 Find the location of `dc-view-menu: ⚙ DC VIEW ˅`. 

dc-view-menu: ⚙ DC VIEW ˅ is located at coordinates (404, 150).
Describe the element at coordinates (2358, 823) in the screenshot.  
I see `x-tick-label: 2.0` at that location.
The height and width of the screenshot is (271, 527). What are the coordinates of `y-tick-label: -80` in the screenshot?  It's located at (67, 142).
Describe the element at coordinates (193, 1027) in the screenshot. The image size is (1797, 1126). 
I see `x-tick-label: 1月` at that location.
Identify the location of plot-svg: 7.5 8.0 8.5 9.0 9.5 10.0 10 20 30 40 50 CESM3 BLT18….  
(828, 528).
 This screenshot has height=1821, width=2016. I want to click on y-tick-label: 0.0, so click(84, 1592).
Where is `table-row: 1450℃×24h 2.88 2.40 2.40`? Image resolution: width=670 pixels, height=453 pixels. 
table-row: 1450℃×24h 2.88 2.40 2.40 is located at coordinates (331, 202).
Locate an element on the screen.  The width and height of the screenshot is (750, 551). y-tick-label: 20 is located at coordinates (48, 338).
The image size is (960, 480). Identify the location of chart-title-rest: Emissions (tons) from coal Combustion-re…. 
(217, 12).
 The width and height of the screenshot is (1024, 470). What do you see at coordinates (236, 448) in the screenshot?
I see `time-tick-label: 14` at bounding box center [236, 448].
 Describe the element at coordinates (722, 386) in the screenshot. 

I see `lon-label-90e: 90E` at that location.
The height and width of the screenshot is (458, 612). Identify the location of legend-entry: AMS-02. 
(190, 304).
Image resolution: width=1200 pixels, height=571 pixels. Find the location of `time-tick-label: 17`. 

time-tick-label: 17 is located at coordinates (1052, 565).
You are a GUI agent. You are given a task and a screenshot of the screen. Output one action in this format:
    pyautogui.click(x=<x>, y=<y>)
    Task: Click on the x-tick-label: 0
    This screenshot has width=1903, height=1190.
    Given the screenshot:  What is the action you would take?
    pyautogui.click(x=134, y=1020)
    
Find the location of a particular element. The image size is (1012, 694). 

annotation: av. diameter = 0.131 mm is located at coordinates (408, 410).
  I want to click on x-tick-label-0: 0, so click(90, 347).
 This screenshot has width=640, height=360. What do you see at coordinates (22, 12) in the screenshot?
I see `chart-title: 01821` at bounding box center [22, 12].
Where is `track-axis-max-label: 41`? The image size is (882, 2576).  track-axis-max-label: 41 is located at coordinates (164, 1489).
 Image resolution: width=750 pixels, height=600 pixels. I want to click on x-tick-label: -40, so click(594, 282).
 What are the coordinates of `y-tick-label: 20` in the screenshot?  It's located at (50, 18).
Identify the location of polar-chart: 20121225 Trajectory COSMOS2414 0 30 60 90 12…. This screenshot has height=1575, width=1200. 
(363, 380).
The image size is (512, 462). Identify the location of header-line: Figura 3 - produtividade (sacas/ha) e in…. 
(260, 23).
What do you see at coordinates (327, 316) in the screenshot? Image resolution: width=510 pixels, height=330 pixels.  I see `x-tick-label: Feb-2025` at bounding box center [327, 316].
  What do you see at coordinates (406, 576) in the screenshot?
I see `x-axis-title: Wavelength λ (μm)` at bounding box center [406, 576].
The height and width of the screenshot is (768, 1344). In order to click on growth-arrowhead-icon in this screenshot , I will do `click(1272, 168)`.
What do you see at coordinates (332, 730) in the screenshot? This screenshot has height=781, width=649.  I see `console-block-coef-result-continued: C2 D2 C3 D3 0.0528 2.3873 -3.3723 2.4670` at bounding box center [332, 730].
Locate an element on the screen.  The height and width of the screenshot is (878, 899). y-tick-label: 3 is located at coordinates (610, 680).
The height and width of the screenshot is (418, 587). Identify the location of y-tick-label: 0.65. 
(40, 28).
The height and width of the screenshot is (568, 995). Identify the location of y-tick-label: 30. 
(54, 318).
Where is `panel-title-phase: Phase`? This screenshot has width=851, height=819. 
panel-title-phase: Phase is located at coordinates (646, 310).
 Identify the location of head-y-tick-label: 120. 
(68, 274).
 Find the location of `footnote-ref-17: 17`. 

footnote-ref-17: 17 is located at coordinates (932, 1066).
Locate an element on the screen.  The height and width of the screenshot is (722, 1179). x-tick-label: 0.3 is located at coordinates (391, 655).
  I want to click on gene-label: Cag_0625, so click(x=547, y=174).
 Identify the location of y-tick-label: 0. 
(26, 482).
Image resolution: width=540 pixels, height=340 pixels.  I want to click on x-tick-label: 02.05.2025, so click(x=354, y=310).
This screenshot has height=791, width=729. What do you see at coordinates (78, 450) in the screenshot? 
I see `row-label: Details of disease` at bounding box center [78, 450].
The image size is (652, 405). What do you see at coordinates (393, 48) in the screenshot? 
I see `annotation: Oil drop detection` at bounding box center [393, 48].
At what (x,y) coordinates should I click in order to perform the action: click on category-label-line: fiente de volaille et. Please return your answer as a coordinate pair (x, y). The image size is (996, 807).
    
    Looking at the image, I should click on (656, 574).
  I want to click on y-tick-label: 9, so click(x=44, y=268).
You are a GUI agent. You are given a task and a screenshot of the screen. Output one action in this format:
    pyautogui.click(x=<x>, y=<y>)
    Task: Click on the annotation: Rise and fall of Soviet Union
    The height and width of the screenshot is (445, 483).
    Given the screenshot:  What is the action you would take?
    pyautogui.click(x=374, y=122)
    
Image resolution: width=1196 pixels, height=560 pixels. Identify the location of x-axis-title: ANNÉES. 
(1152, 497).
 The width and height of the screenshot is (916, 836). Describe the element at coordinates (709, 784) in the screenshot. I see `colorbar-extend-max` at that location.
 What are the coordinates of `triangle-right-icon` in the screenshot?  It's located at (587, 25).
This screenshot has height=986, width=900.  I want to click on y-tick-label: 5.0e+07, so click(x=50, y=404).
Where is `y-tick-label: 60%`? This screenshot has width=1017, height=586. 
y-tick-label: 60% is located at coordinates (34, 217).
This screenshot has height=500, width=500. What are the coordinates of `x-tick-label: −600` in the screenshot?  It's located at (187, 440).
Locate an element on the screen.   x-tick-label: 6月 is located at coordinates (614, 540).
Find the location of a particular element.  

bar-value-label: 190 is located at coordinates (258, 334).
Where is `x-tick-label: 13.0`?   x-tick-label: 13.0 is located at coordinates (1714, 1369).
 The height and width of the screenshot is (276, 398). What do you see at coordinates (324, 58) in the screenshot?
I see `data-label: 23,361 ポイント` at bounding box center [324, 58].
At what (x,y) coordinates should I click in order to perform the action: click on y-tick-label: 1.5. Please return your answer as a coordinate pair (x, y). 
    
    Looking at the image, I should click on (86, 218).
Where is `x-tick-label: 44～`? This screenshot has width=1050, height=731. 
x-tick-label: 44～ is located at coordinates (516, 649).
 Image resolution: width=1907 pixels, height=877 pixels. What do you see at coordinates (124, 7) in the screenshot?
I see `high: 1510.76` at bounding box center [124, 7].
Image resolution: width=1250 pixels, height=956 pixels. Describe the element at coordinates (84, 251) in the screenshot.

------------------------------------------------

▶ **What you have to do**
Recast the entries above as a JSON list of strings, one string per line, leaving out blank lines.

▶ **Reply**
[
  " Find the location of `dc-view-menu: ⚙ DC VIEW ˅`. ",
  "dc-view-menu: ⚙ DC VIEW ˅ is located at coordinates (404, 150).",
  "Describe the element at coordinates (2358, 823) in the screenshot.  ",
  "I see `x-tick-label: 2.0` at that location.",
  "The height and width of the screenshot is (271, 527). What are the coordinates of `y-tick-label: -80` in the screenshot?  It's located at (67, 142).",
  "Describe the element at coordinates (193, 1027) in the screenshot. The image size is (1797, 1126). ",
  "I see `x-tick-label: 1月` at that location.",
  "Identify the location of plot-svg: 7.5 8.0 8.5 9.0 9.5 10.0 10 20 30 40 50 CESM3 BLT18….  ",
  "(828, 528).",
  " This screenshot has height=1821, width=2016. I want to click on y-tick-label: 0.0, so click(84, 1592).",
  "Where is `table-row: 1450℃×24h 2.88 2.40 2.40`? Image resolution: width=670 pixels, height=453 pixels. ",
  "table-row: 1450℃×24h 2.88 2.40 2.40 is located at coordinates (331, 202).",
  "Locate an element on the screen.  The width and height of the screenshot is (750, 551). y-tick-label: 20 is located at coordinates (48, 338).",
  "The image size is (960, 480). Identify the location of chart-title-rest: Emissions (tons) from coal Combustion-re…. ",
  "(217, 12).",
  " The width and height of the screenshot is (1024, 470). What do you see at coordinates (236, 448) in the screenshot?",
  "I see `time-tick-label: 14` at bounding box center [236, 448].",
  " Describe the element at coordinates (722, 386) in the screenshot. ",
  "I see `lon-label-90e: 90E` at that location.",
  "The height and width of the screenshot is (458, 612). Identify the location of legend-entry: AMS-02. ",
  "(190, 304).",
  "Image resolution: width=1200 pixels, height=571 pixels. Find the location of `time-tick-label: 17`. ",
  "time-tick-label: 17 is located at coordinates (1052, 565).",
  "You are a GUI agent. You are given a task and a screenshot of the screen. Output one action in this format:",
  "    pyautogui.click(x=<x>, y=<y>)",
  "    Task: Click on the x-tick-label: 0",
  "    This screenshot has width=1903, height=1190.",
  "    Given the screenshot:  What is the action you would take?",
  "    pyautogui.click(x=134, y=1020)",
  "Find the location of a particular element. The image size is (1012, 694). ",
  "annotation: av. diameter = 0.131 mm is located at coordinates (408, 410).",
  "  I want to click on x-tick-label-0: 0, so click(90, 347).",
  " This screenshot has width=640, height=360. What do you see at coordinates (22, 12) in the screenshot?",
  "I see `chart-title: 01821` at bounding box center [22, 12].",
  "Where is `track-axis-max-label: 41`? The image size is (882, 2576).  track-axis-max-label: 41 is located at coordinates (164, 1489).",
  " Image resolution: width=750 pixels, height=600 pixels. I want to click on x-tick-label: -40, so click(594, 282).",
  " What are the coordinates of `y-tick-label: 20` in the screenshot?  It's located at (50, 18).",
  "Identify the location of polar-chart: 20121225 Trajectory COSMOS2414 0 30 60 90 12…. This screenshot has height=1575, width=1200. ",
  "(363, 380).",
  "The image size is (512, 462). Identify the location of header-line: Figura 3 - produtividade (sacas/ha) e in…. ",
  "(260, 23).",
  "What do you see at coordinates (327, 316) in the screenshot? Image resolution: width=510 pixels, height=330 pixels.  I see `x-tick-label: Feb-2025` at bounding box center [327, 316].",
  "  What do you see at coordinates (406, 576) in the screenshot?",
  "I see `x-axis-title: Wavelength λ (μm)` at bounding box center [406, 576].",
  "The height and width of the screenshot is (768, 1344). In order to click on growth-arrowhead-icon in this screenshot , I will do `click(1272, 168)`.",
  "What do you see at coordinates (332, 730) in the screenshot? This screenshot has height=781, width=649.  I see `console-block-coef-result-continued: C2 D2 C3 D3 0.0528 2.3873 -3.3723 2.4670` at bounding box center [332, 730].",
  "Locate an element on the screen.  The height and width of the screenshot is (878, 899). y-tick-label: 3 is located at coordinates (610, 680).",
  "The height and width of the screenshot is (418, 587). Identify the location of y-tick-label: 0.65. ",
  "(40, 28).",
  "The height and width of the screenshot is (568, 995). Identify the location of y-tick-label: 30. ",
  "(54, 318).",
  "Where is `panel-title-phase: Phase`? This screenshot has width=851, height=819. ",
  "panel-title-phase: Phase is located at coordinates (646, 310).",
  " Identify the location of head-y-tick-label: 120. ",
  "(68, 274).",
  " Find the location of `footnote-ref-17: 17`. ",
  "footnote-ref-17: 17 is located at coordinates (932, 1066).",
  "Locate an element on the screen.  The height and width of the screenshot is (722, 1179). x-tick-label: 0.3 is located at coordinates (391, 655).",
  "  I want to click on gene-label: Cag_0625, so click(x=547, y=174).",
  " Identify the location of y-tick-label: 0. ",
  "(26, 482).",
  "Image resolution: width=540 pixels, height=340 pixels.  I want to click on x-tick-label: 02.05.2025, so click(x=354, y=310).",
  "This screenshot has height=791, width=729. What do you see at coordinates (78, 450) in the screenshot? ",
  "I see `row-label: Details of disease` at bounding box center [78, 450].",
  "The image size is (652, 405). What do you see at coordinates (393, 48) in the screenshot? ",
  "I see `annotation: Oil drop detection` at bounding box center [393, 48].",
  "At what (x,y) coordinates should I click in order to perform the action: click on category-label-line: fiente de volaille et. Please return your answer as a coordinate pair (x, y). The image size is (996, 807).",
  "    Looking at the image, I should click on (656, 574).",
  "  I want to click on y-tick-label: 9, so click(x=44, y=268).",
  "You are a GUI agent. You are given a task and a screenshot of the screen. Output one action in this format:",
  "    pyautogui.click(x=<x>, y=<y>)",
  "    Task: Click on the annotation: Rise and fall of Soviet Union",
  "    The height and width of the screenshot is (445, 483).",
  "    Given the screenshot:  What is the action you would take?",
  "    pyautogui.click(x=374, y=122)",
  "Image resolution: width=1196 pixels, height=560 pixels. Identify the location of x-axis-title: ANNÉES. ",
  "(1152, 497).",
  " The width and height of the screenshot is (916, 836). Describe the element at coordinates (709, 784) in the screenshot. I see `colorbar-extend-max` at that location.",
  " What are the coordinates of `triangle-right-icon` in the screenshot?  It's located at (587, 25).",
  "This screenshot has height=986, width=900.  I want to click on y-tick-label: 5.0e+07, so click(x=50, y=404).",
  "Where is `y-tick-label: 60%`? This screenshot has width=1017, height=586. ",
  "y-tick-label: 60% is located at coordinates (34, 217).",
  "This screenshot has height=500, width=500. What are the coordinates of `x-tick-label: −600` in the screenshot?  It's located at (187, 440).",
  "Locate an element on the screen.   x-tick-label: 6月 is located at coordinates (614, 540).",
  "Find the location of a particular element.  ",
  "bar-value-label: 190 is located at coordinates (258, 334).",
  "Where is `x-tick-label: 13.0`?   x-tick-label: 13.0 is located at coordinates (1714, 1369).",
  " The height and width of the screenshot is (276, 398). What do you see at coordinates (324, 58) in the screenshot?",
  "I see `data-label: 23,361 ポイント` at bounding box center [324, 58].",
  "At what (x,y) coordinates should I click in order to perform the action: click on y-tick-label: 1.5. Please return your answer as a coordinate pair (x, y). ",
  "    Looking at the image, I should click on (86, 218).",
  "Where is `x-tick-label: 44～`? This screenshot has width=1050, height=731. ",
  "x-tick-label: 44～ is located at coordinates (516, 649).",
  " Image resolution: width=1907 pixels, height=877 pixels. What do you see at coordinates (124, 7) in the screenshot?",
  "I see `high: 1510.76` at bounding box center [124, 7].",
  "Image resolution: width=1250 pixels, height=956 pixels. Describe the element at coordinates (84, 251) in the screenshot."
]